Salzwedel – Im Altmarkkreis Salzwedel streiken die Schüler, konkret am nächsten Freitag, 15. März. Sie wollen damit ein Zeichen für den Klimaschutz setzen.

In einem „Offenen Brief“ an alle Regierungsfraktionen, die Staatskanzlei, Salzwedels Landrat und andere betonen die Kreiselternvertreter und der Kreiselternrat der Schulen und Kindertagesstätten im Altmarkkreis ausdrücklich, dass sie das Engagement der Jugendlichen im Rahmen des Klimastreiks der Jugendbewegung „Fridays for future“ begrüßen.

Unverständlich ist für sie allerdings, dass der Bildungsminister von Sachsen-Anhalt, Marco Tullner (CDU), dauernd auf das Einhalten der Schulpflicht pocht. „Nach unserer Auffassung besteht auch außerhalb der kritisierten Freitage eine Schulpflicht“, heißt es in dem Brief. Dass diese Schulpflicht von den Kindern auch erfüllt werden kann, sei letztlich vor allem Aufgabe des Bildungsministers. „Inwieweit kann das Land Sachsen-Anhalt seiner Pflicht noch nachkommen, auch an allen anderen Tagen den Schulbesuch für Schulkinder zu ermöglichen?“, fragen die Elternvertreter. Seit einigen Jahren verschärfe sich an den Schulen im Altmarkkreis Salzwedel die Situation kontinuierlich. Hier nennen die Unterzeichner des Briefes explizit „ständige Ausfallstunden und den Wegfall ganzer Unterrichtsfächer“. Das habe mittlerweile „eine nicht weiter hinnehmbare Dimension erreicht“.

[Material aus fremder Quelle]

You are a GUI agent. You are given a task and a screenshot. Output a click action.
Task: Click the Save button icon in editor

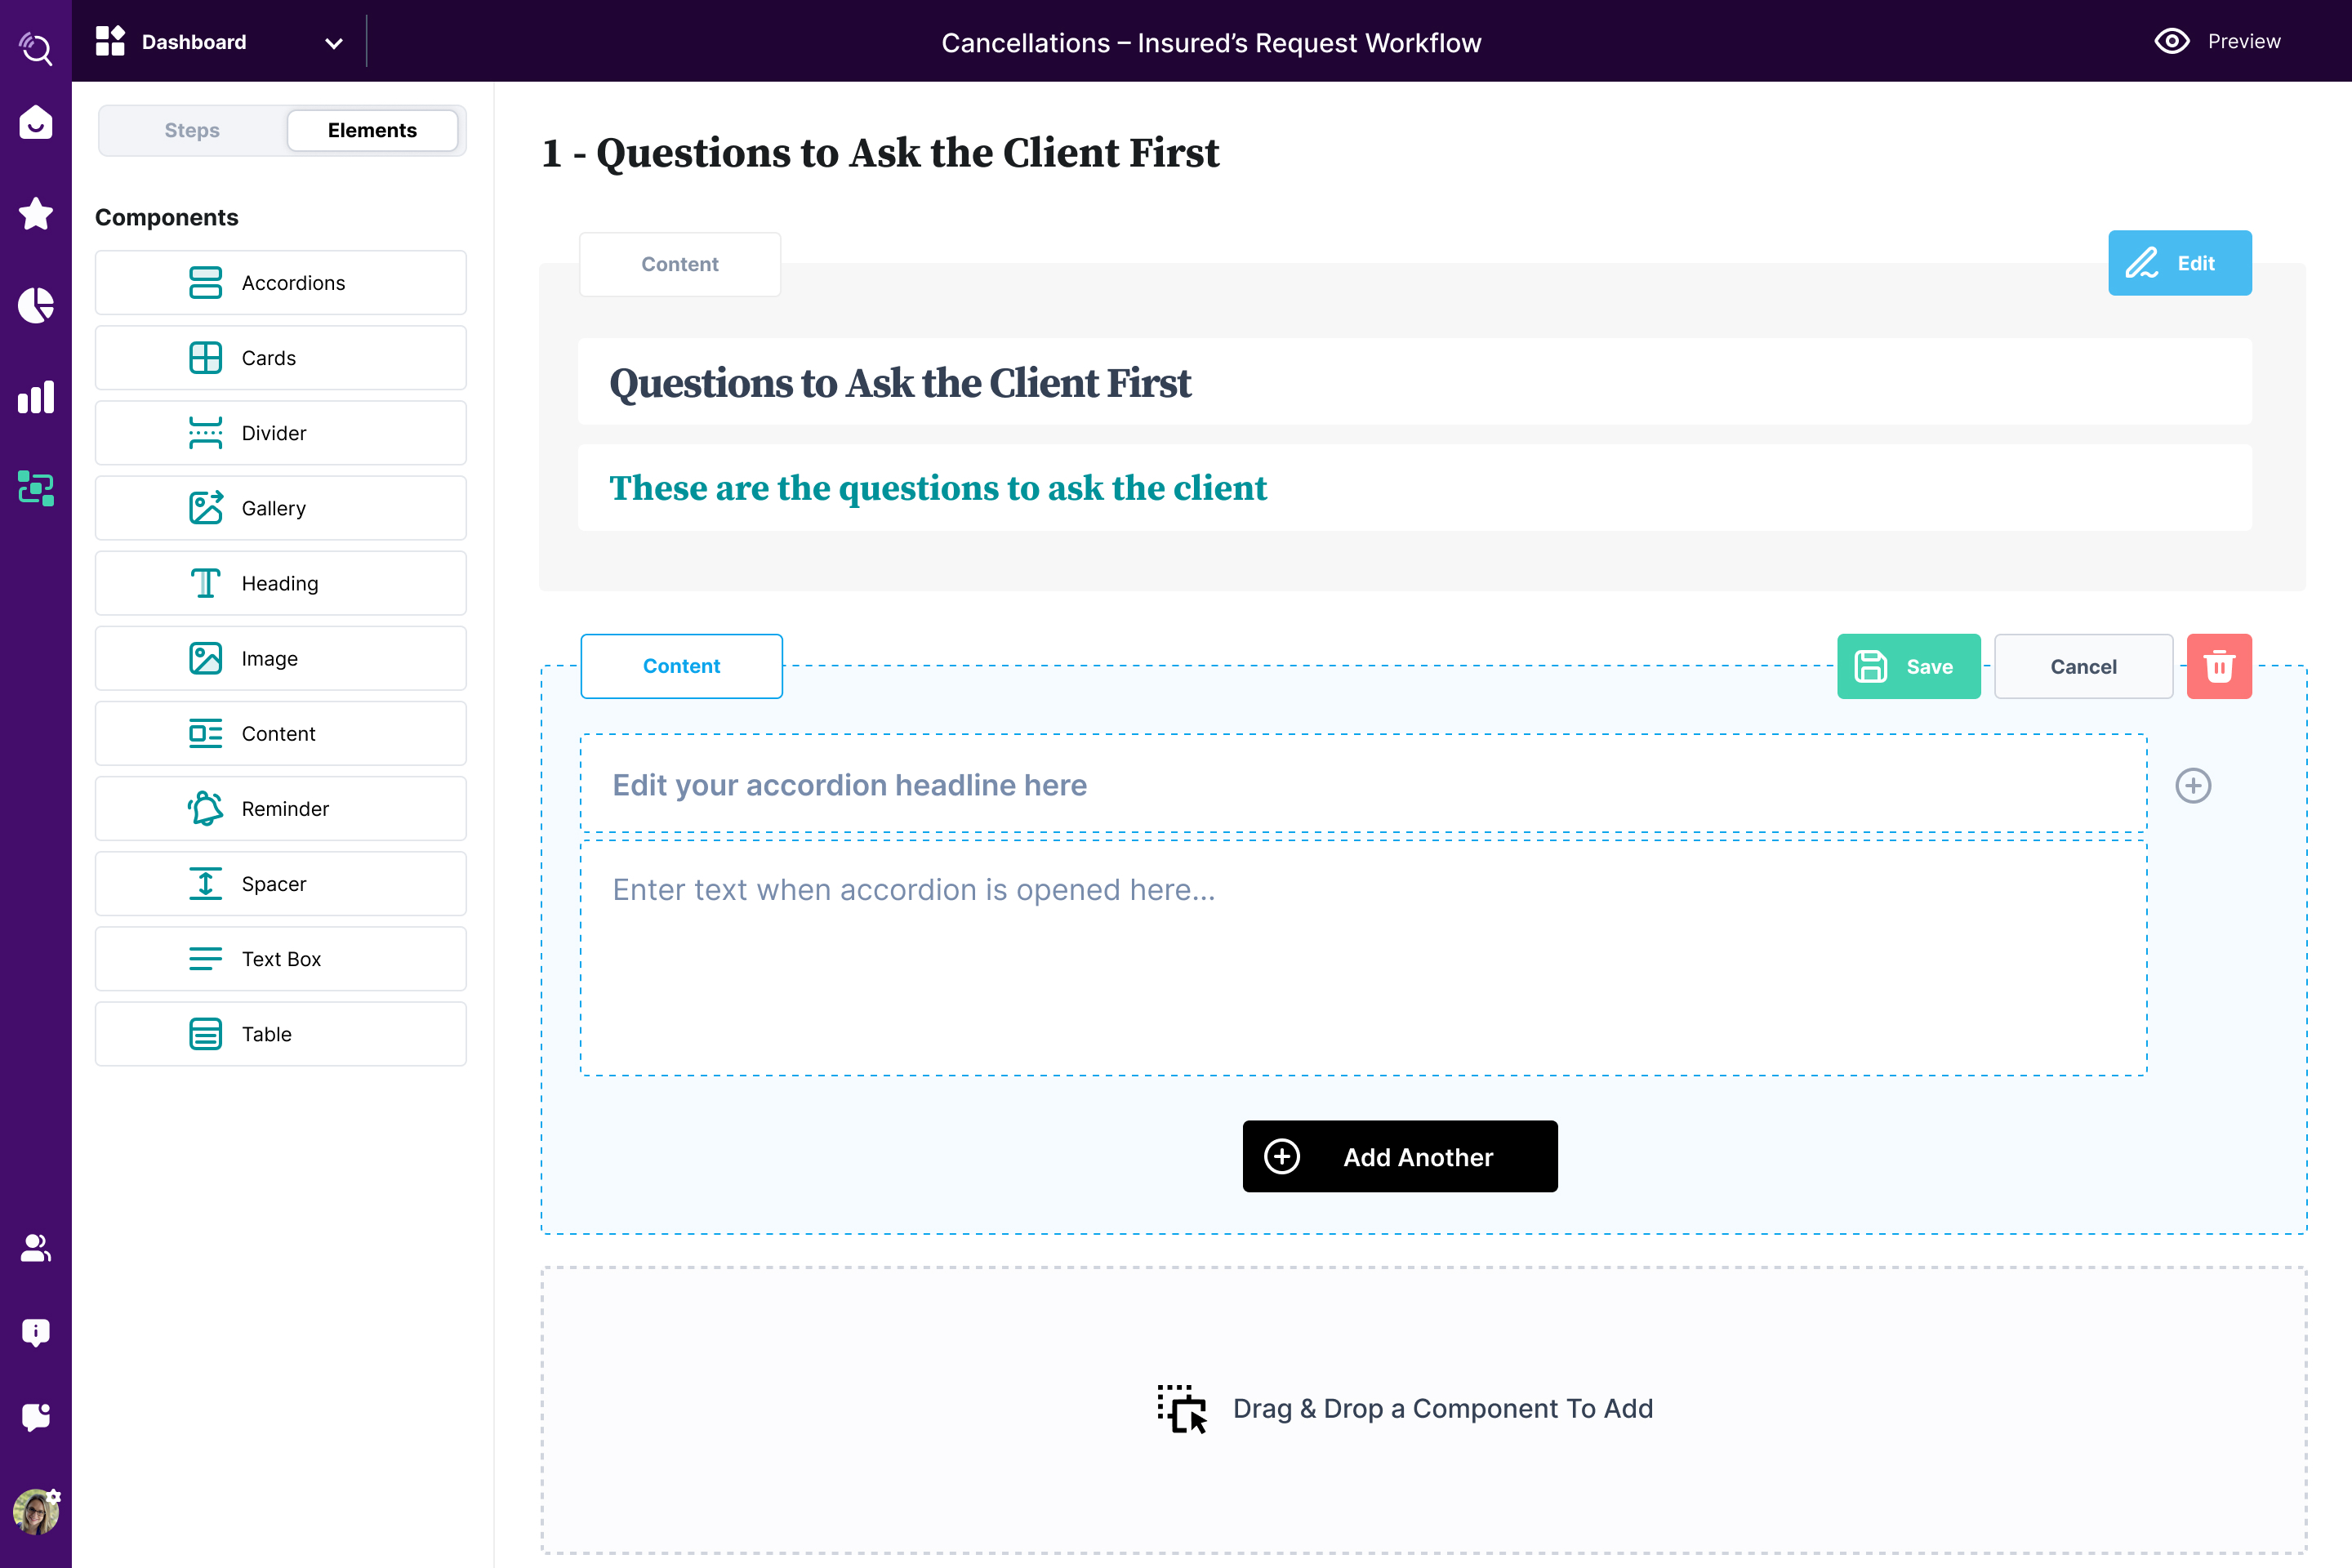[x=1874, y=666]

Vielleicht sei es jetzt an der Zeit, über ein Instrument wie eine Sachaufsichtsbeschwerde an den Bildungsminister nachzudenken, um den Ministerpräsidenten und die Landesregierung im Rahmen des Fachkräftemangels an den Schulen endlich zu einem zielführenden Handeln zu bewegen. Derzeit werde einer ganzen Schulgeneration die Chance auf Bildung verbaut. „Für Eltern und vor allem Kinder ist das nicht weiter hinnehmbar“, so die Vorstände von Kreiselternrat und -vertretung.